94625 & 94626 – Pulmonary rehabilitation. These new codes are for patients in an outpatient rehab program for COPD, asthma, etc. They require the physician to be immediately available during the exercise session, review systems and the patient’s medical record, and a face-to-face evaluation. The most significant change in this section is to the cardiac catheterization codes. If you code these (my sympathies!), you’ll want to read the updated guidelines very carefully. The changes are due to creating the new codes for Cardiac Catheterization for Congenital Heart Defects, 93593-93598. Because of these new codes, the guidelines and parenthetical notes have all been updated.

Thanks again, mainly to COVID-19, we have a new section for Remote Therapeutic Monitoring and Remote Therapeutic Treatment Management Services.

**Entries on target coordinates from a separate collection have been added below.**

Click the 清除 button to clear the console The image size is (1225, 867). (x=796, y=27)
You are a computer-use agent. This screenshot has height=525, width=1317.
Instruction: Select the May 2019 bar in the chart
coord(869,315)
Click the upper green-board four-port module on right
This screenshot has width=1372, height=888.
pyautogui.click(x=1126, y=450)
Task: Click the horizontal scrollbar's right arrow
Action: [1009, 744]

These codes are intended to report the monitoring of data related to signs, symptoms, and functions of a therapeutic response. Codes 98975-98977 are used for the initial set up of the equipment and device supplies for the respiratory and musculoskeletal systems. Codes 98980-98981 are reported once per month for the time spent.

There are many new Category III codes due to emerging innovations in healthcare and a couple of updates in the Appendices.

Every year when I get my CPT® book, I spend some time transferring notes from my previous book and reading through guidelines for my specialties – even guidelines that haven’t changed. It’s a great refresher! During the symposium, they also talked about the issues with the new 2021 E/M Office Visit Guidelines and how/why the changes were made. The AMA said this was the biggest attendance at a symposium that they’ve ever had – over 1500 people! There were many networking opportunities and a chance to win a free registration for the 2023 CPT® Symposium. Maybe I’ll see you there next year!